§ As tarefas:
1. No trecho sobre as petições contra a guerra em Gaza, como os partidos de oposição descreveram a Força Aérea?
2. Prossiga com o trecho sobre as petições contra a guerra em Gaza a partir do ponto em que ele termina.

Ao longo de quase 600 dias de aniquilação de Gaza, Israel testemunhou protestos contínuos, manifestações semanais e ocupações em massa. No entanto, a atual onda de petições se destaca como um evento significativo e excepcional, atraindo intensa atenção nacional. Isso ajuda a explicar o volume e a natureza das respostas, tanto de apoio quanto de oposição, com crescente especulação de que essas petições possam levar mais forças armadas a emitir demandas semelhantes para interromper a guerra — uma tendência já em andamento no momento em que este artigo é escrito. Isso confere peso e credibilidade à possibilidade de que esse movimento possa conter com sucesso a continuação da guerra.
As petições rapidamente mobilizaram partidos de oposição, que expressaram apoio e acusaram o governo de visar o que descreveram como a “ponta de lança” das Forças Armadas — ou seja, a Força Aérea. Este é o mesmo grupo de pilotos que, nos meses anteriores à guerra de Gaza, assinou petições semelhantes contra os esforços de reforma judicial e se recusou a participar de operações militares a serviço de um governo de direita. Sua postura anteriormente suscitou sérias preocupações entre as Forças Armadas sobre a possibilidade de o Estado ficar vulnerável caso a Força Aérea se tornasse inoperante. A abordagem do governo a essas petições agora é vista como perigosa e antiética, pois mina o exército, ameaça a segurança nacional e conduz o Estado à ruína moral e estratégica.
Os signatários da petição enfatizam que os soldados israelenses pagaram um alto preço na guerra e agora pedem o seu fim. Argumentam que a força militar não trará de volta os prisioneiros — somente soluções políticas podem fazê-lo. Cada dia que a guerra continua representa uma perda moral. Eles perguntam: por que continuar sacrificando as vidas de soldados e civis em Gaza?
Em contraste, a resposta do governo tem sido de raiva e escalada, culminando em uma declaração particularmente incendiária do primeiro-ministro Benjamin Netanyahu, que ultrapassou todos os limites ao rotular os signatários como uma “turba caótica, maligna e barulhenta” em cujas “mentiras de propaganda” o público não acredita mais. Ele os descreveu como um grupo marginal “parecido com erva daninha”, liderado por ONGs financiadas por estrangeiros empenhadas em derrubar o governo de direita.

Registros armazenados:
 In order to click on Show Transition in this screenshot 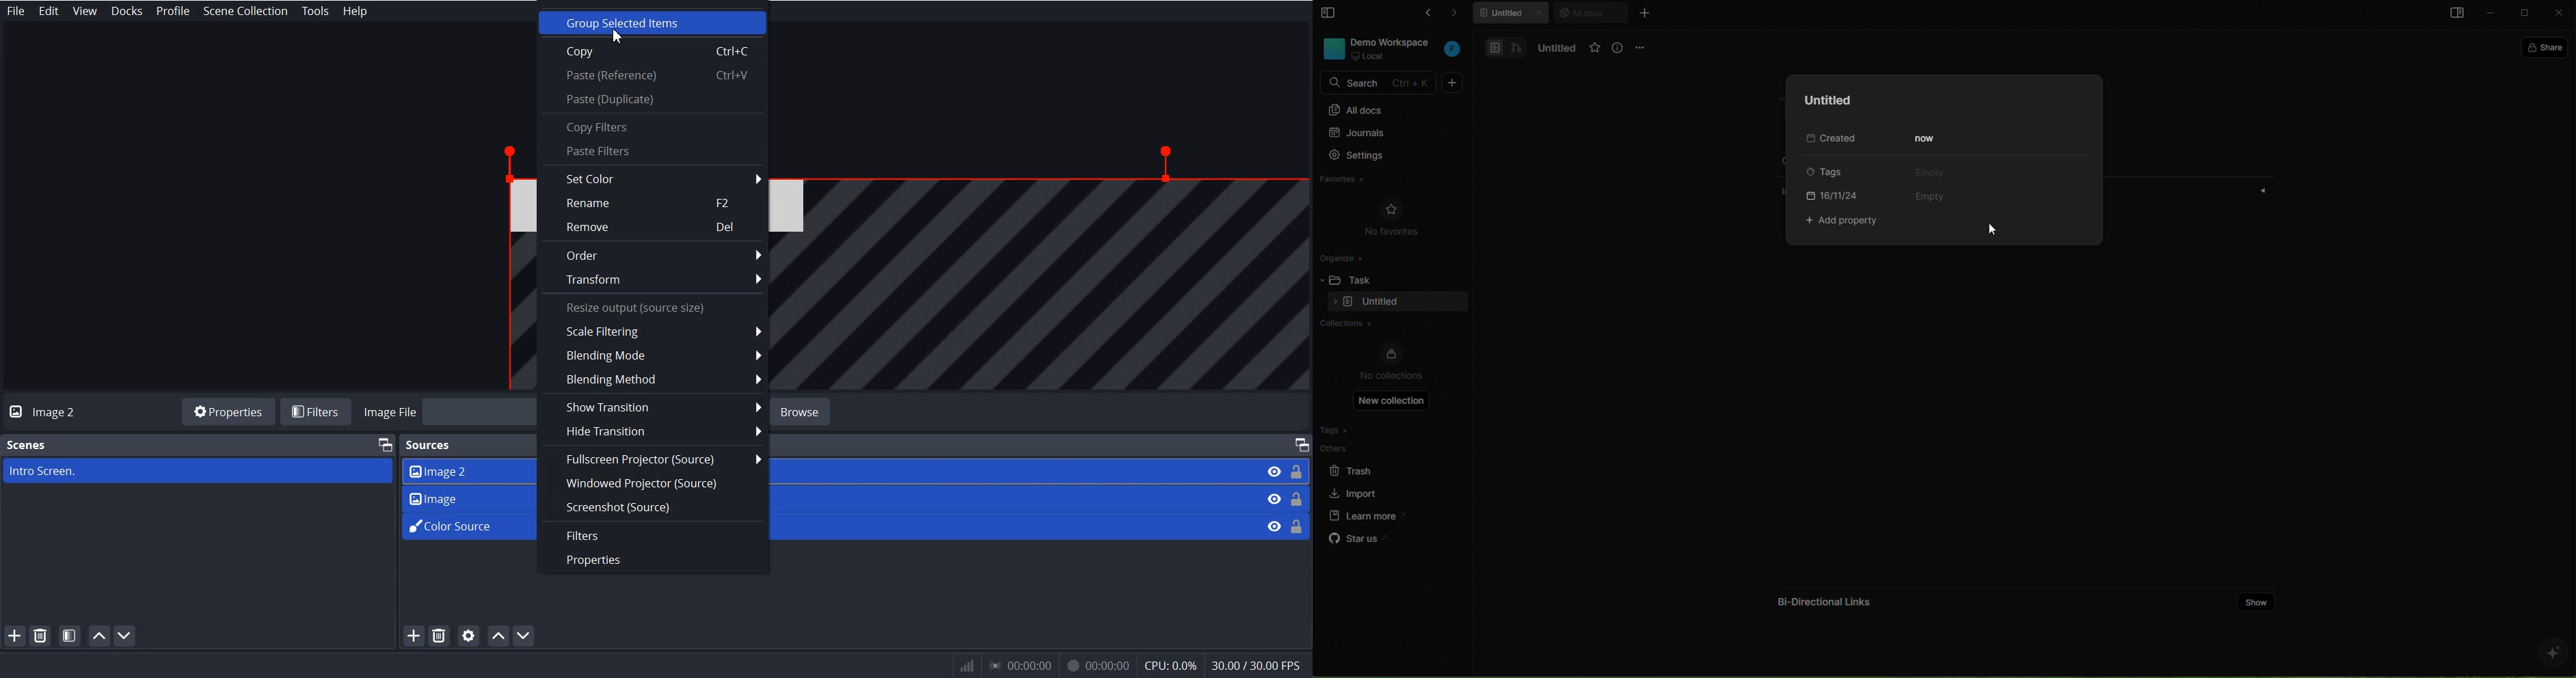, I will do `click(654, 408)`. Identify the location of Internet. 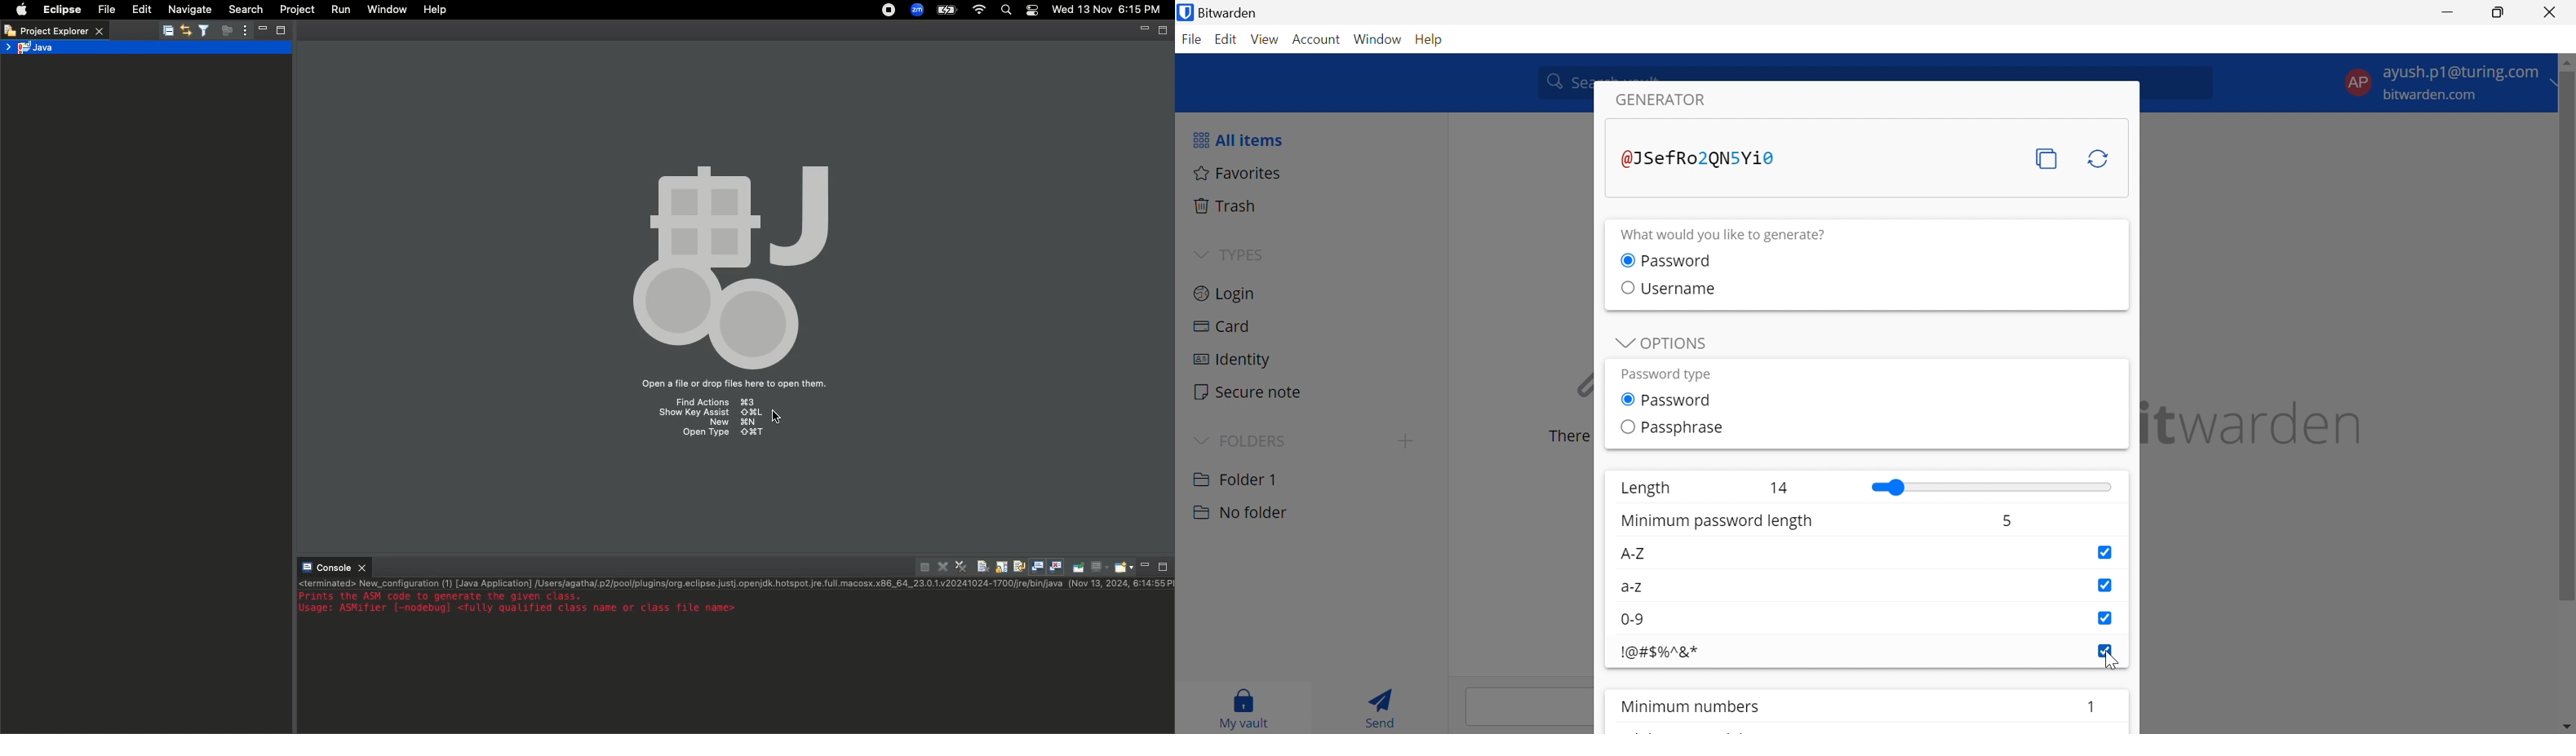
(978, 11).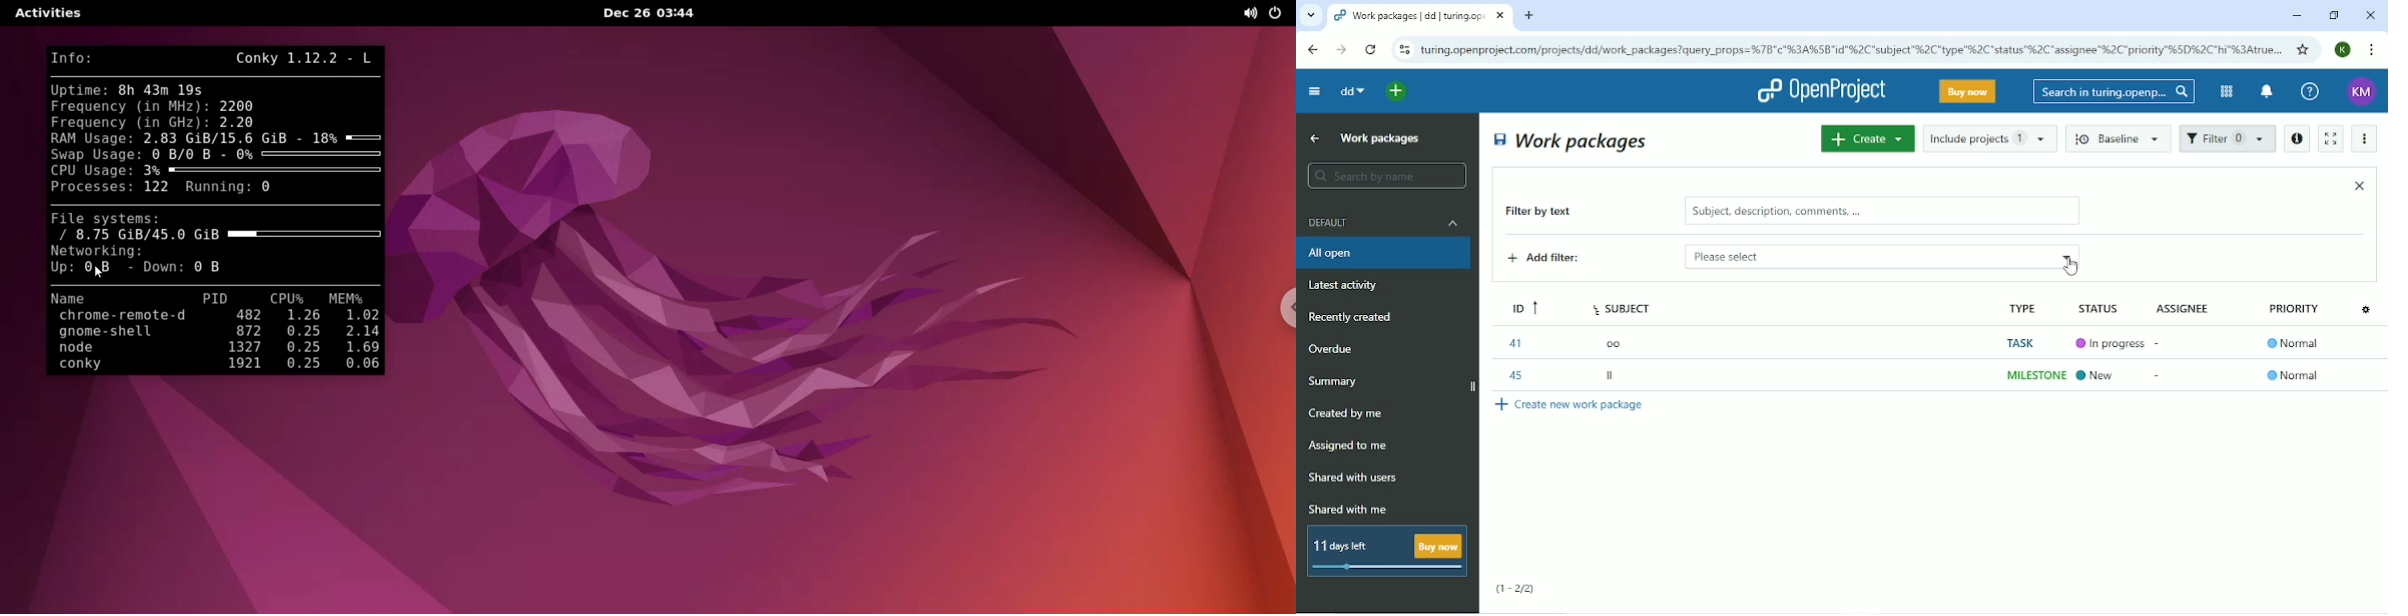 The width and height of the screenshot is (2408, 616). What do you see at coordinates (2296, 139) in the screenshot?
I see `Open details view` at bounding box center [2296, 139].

§ Respostas dadas:
1. Como a "ponta de lança" das Forças Armadas.

2.
Outros ministros se juntaram, acusando os signatários de uma “tentativa inaceitável de minar a legitimidade da guerra em Gaza” e pedindo punições severas. Inicialmente, o Chefe do Gabinete Herzi Halevi ordenou a demissão dos signatários da petição, mas, à medida que a campanha ganhou força e mais oficiais aderiram, ele reconsiderou e abriu um diálogo com eles — uma atitude vista como uma vitória dos manifestantes sobre a liderança militar e governamental.
A liderança do exército teme novos protestos de mais militares, o que pode agravar os desafios que enfrenta, especialmente em meio a crescentes ameaças vindas de múltiplas frentes. Adicionar uma frente doméstica a esses fardos corre o risco de alimentar ainda mais uma crise interna já latente.
As petições de protesto coincidiram com uma queda notável nas taxas de alistamento na reserva. Embora o alistamento na reserva tenha atingido 130% nos primeiros meses da guerra, números recentes mostram um declínio acentuado para 60% a 70%, refletindo a crescente dificuldade em recrutar mais reservistas e amplificando os apelos pelo fim da guerra.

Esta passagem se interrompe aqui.